Nesta sessão foi também revelado, pelo deputado do PSD Hugo Carneiro, que o comprador fez uma reclamação e pediu 14,3 milhões de volta ao Novo Banco por considerar que houve “informações erradas” dadas no momento da venda. Segundo o deputado, terá pedido ao Fundo de Resolução para ressarcir os compradores pelo valor em causa, que assim subtraiu aos 123 milhões já pagos.
A esse respeito, Paulo Vasconcelos comentou que folgava “em saber que só ajustaram 14 milhões” porque estavam em causa até 28 milhões em ativos por impostos diferidos (DTA, na sigla anglosaxónica por que estes ativos são mais conhecidos) que geraram um diferendo que o gestor considerava “injusto”. Sendo esse ressarcimento já posterior à saída de Vasconcelos, que abandonou a empresa no momento da venda, o gestor garantiu, porém, que nunca houve “intenção” de prestar informações erradas ao comprador.
O dividendo de 600 milhões pago ao BES de Ricardo Salgado, em 2013
Seja como for, o valor final da venda contrasta com mais de 600 milhões de euros a que a seguradora estava avaliada nas contas do BES, valor que se manteve inalterado com a resolução. E só no momento da venda se gerou a imparidade que teve de ser compensada pelo Fundo de Resolução, organismo público que é alimentado por contribuições dos bancos mas tem vivido nos últimos anos sobretudo com empréstimos anuais dos contribuintes, a longo prazo.
Para Paulo Vasconcelos, essa discrepância tem de ser vista à luz de vários fatores de mercado, como a evolução das taxas de juro, mas também um fator crucial que é o pagamento de dividendos à casa-mãe.
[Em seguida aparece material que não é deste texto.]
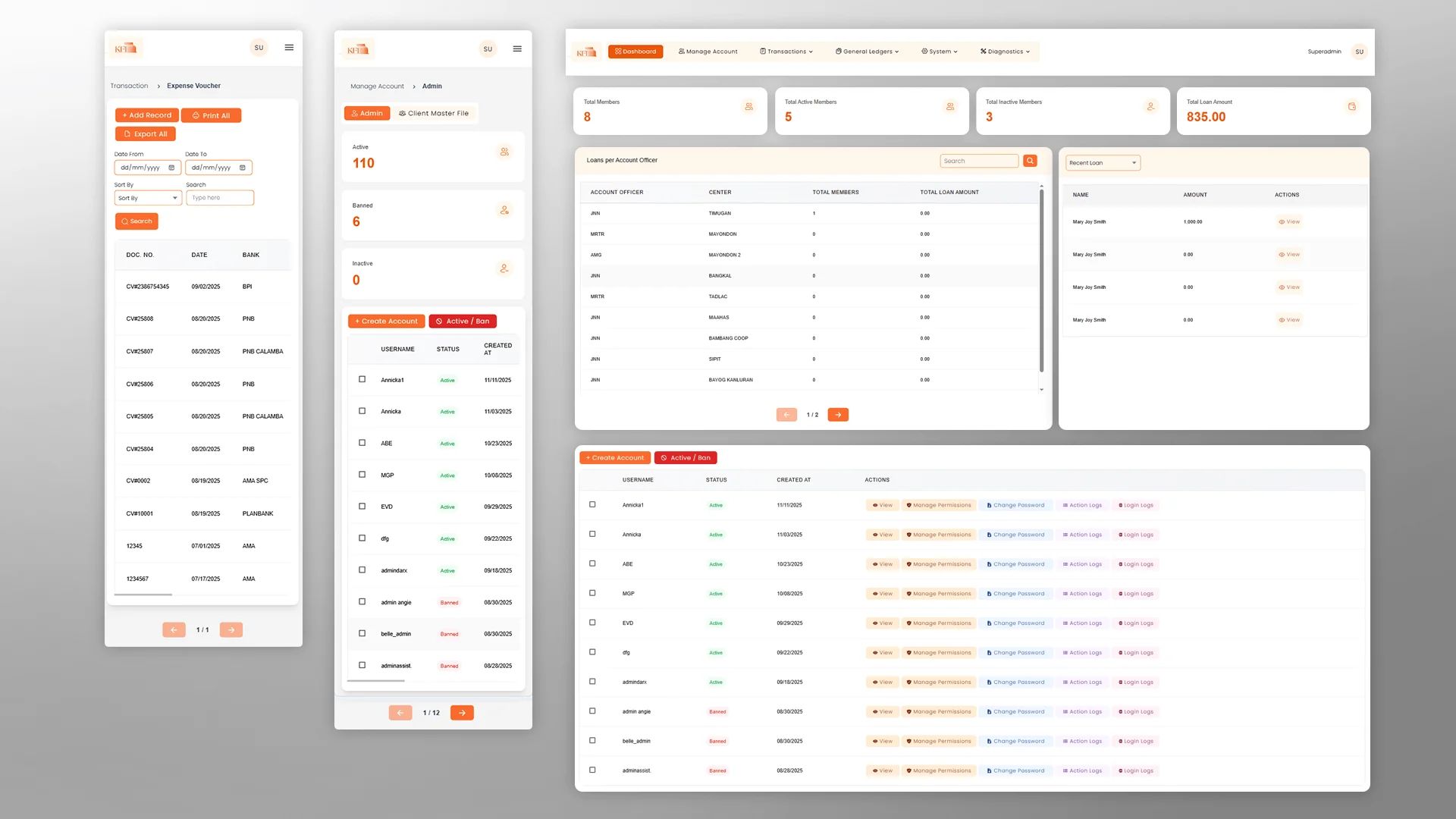Open the Sort By dropdown
Image resolution: width=1456 pixels, height=819 pixels.
pyautogui.click(x=148, y=198)
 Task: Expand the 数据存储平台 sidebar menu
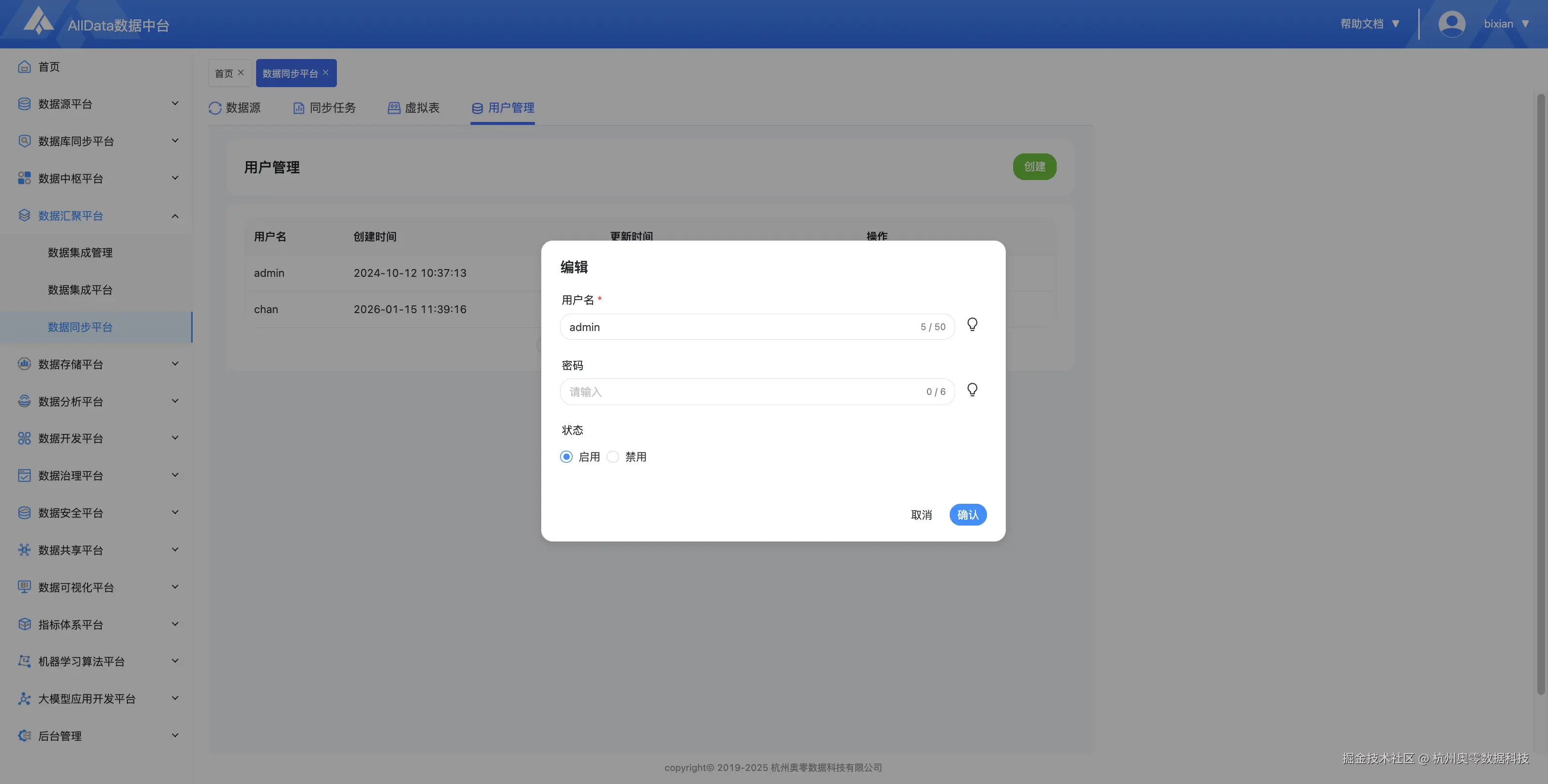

E, aí, recordou que em 2013 a se seguradora desfez de uma grande quantidade de títulos de dívida pública (recorde-se que foi a era do regresso aos mercados, em que a dívida pública portuguesa passou a gozar de melhor perceção de risco). Eram títulos que rendiam 6% ou mesmo 7% anualmente, à seguradora.
Essa venda foi como uma “antecipação” de resultados dos anos seguintes, porque os títulos, uma vez vendidos, deixavam de dar rentabilidade à companhia nos anos seguintes. E o que se fez com essa mais-valia que terá ascendido a 600 milhões de euros, em 2013? Pagou-se um dividendo à casa-mãe, ao BES, recordou Paulo Vasconcelos, sustentando que há que olhar para a evolução do valor da companhia à luz desse facto.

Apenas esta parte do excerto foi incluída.